▶ [Petunjuk Pengerjaan] Tentukan apakah setiap pernyataan berikut sesuai dengan teks tentang Tugu Perjuangan warga terdampak PT RUM, lalu jawab ya atau tidak dengan menyertakan kutipan persis kata-kata penentunya dari teks. 1. Peresmian tugu dilakukan di Desa Pengkol, Kecamatan Nguter. 2. Acara peresmian dimulai pukul 14.00. 3. Menurut Hirman, limbah yang paling terasa adalah limbah cair.

▶ [Kutipan Teks]

Warga terdampak PT RUM mendirikan Tugu Perjuangan yang telah diresmikan pada, Rabu (23/2). Peresmian dilakukan di Dusun Tegalrejo, Desa Pengkol, Kecamatan Nguter, Sukoharjo. Acara yang dimulai pukul 16.00 itu mulanya dibuka dengan orasi warga terdampak, dilanjut dengan acara doa bersama, dan ditutup dengan peresmian tugu sebagai simbol perlawanan mereka atas hak udara bersih yang direnggut sejak beroperasinya PT RUM pada tahun 2017.
“Tujuan kegiatan ini antara lain adalah yaitu, yang pertama, agar sebagai bukti kepada anak cucu kita bahwa kita pernah melakukan perlawanan. Yang kedua, supaya ada estafet generasi berikutnya juga berjuang menjaga kelestarian jangan sampai kita diam saja terhadap suatu perjuangan. Sebagaimana ada hadist Rasulullah SAW,” ujar Satono membuka narasi warga terdampak limbah PT RUM.
Perjuangan warga Sukoharjo dalam melawan pencemaran PT RUM ini telah dilakukan selama 5 tahun terakhir. Banyak problematika yang timbul diakibatkan oleh limbah pabrik, utamanya adalah limbah cair yang mencemari aliran Sungai Bengawan Solo dan merusak persawahan milik warga serta limbah udara yang berbau sangat tajam.
“Limbah cairnya itu juga bau, tapi yang paling terasa limbah udara. Baunya itu bahkan sampai Karanganyar, Sukoharjo bahkan sampai Solo Baru. Wonogiri pun bau, sampai daerah Jatisrono, sekitar radius 20 KM lebih,” tutur Hirman, ketua GPL, sebuah wadah perjungan warga terdampak.

▶ [Kutipan Sumber]
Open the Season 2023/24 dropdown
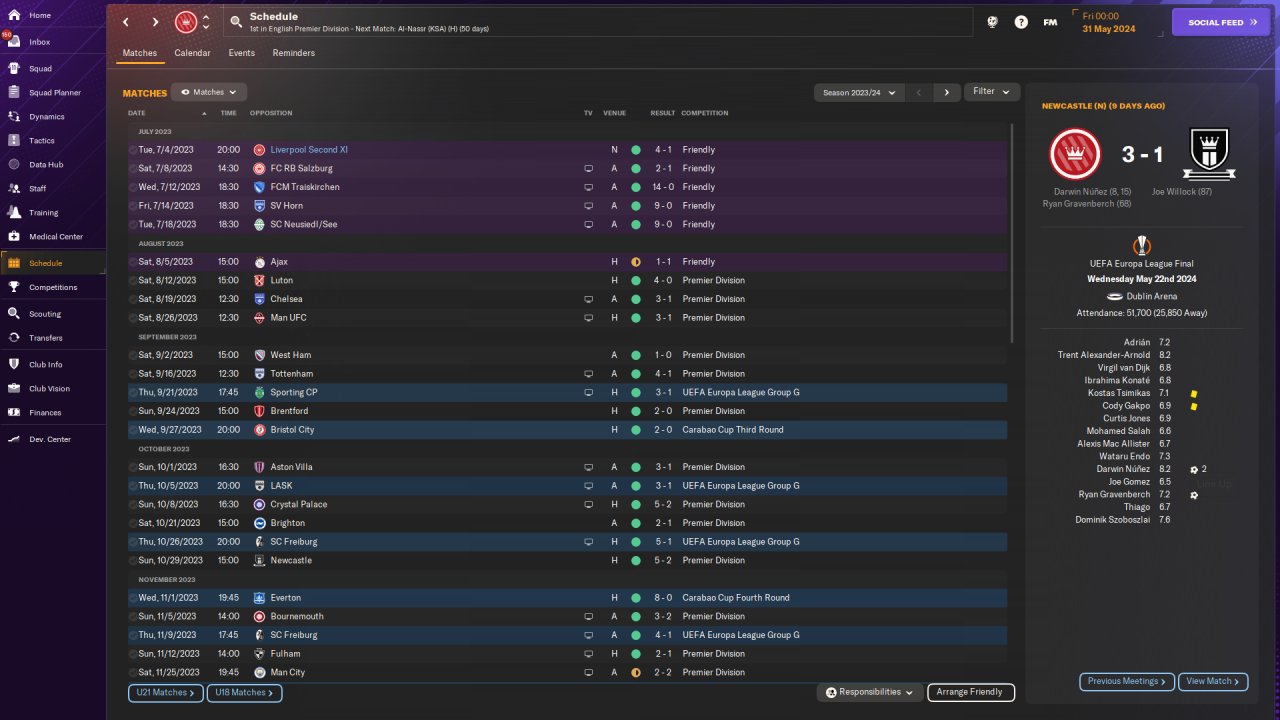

▶ [Jawaban]
1. Ya: "Peresmian dilakukan di Dusun Tegalrejo, Desa Pengkol, Kecamatan Nguter, Sukoharjo."
2. Tidak: "Acara yang dimulai pukul 16.00 itu"
3. Tidak: "tapi yang paling terasa limbah udara."